I strongly encourage you to aspire, inspire and perspire towards your goals. We all have limited time in this world and every day, hour and minute is precious. Before you decide on how to spend this precious time, think how you will feel about your choice ten years from now. We are fortunate to be living at a time when knowledge is democratized and each one of us have numerous opportunities to make a difference. Please make it count to take yourself and your community forward.
I jotted this down as a blogpost so that I can see for myself ten years from now on how I feel about this!

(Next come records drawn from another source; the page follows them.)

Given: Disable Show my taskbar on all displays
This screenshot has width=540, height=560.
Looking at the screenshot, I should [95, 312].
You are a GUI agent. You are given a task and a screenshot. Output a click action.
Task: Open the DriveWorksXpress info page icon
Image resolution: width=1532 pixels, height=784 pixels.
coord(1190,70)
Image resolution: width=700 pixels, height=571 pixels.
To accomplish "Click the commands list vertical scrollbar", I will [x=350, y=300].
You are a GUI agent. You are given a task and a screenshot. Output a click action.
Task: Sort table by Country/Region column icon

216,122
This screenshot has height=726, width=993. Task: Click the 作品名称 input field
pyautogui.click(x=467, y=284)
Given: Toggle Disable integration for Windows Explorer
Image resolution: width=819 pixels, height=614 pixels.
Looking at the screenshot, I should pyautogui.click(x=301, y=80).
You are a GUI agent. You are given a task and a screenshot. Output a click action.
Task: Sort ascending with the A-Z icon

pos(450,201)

One of the few books that keeps coming to my mind and reminds me of my north star every time I need help is “The Fifth Discipline – The Art & Practice of The Learning Organization” by Peter Senge. I have used the principles and learnings from this book countless number of times during the last ten years since I read this book. 2022 has been an extremely busy year for me at work and have neither been able to read many books nor post any blogs. So, thought I will celebrate tenth anniversary of reading this book by sharing the key learnings from this book here.
Peter Senge aptly uses the example of aviation technology taking more than thirty years to serve general public after Wright brothers invented flying to highlight that an idea moves from invention to innovation only when diverse “component technologies” comes together to integrate an ensemble of technologies that are critical to one another’s success. Similarly, there are five “component disciplines” are gradually converging to innovate learning organizations. They are – Personal Mastery, Mental Models, Building Shared Vision, Team Learning and Systems Thinking. While the first four are effective on their own to a certain extent, the fifth discipline of Systems Thinking integrates the other disciplines, fusing them into a coherent body of theory and practice.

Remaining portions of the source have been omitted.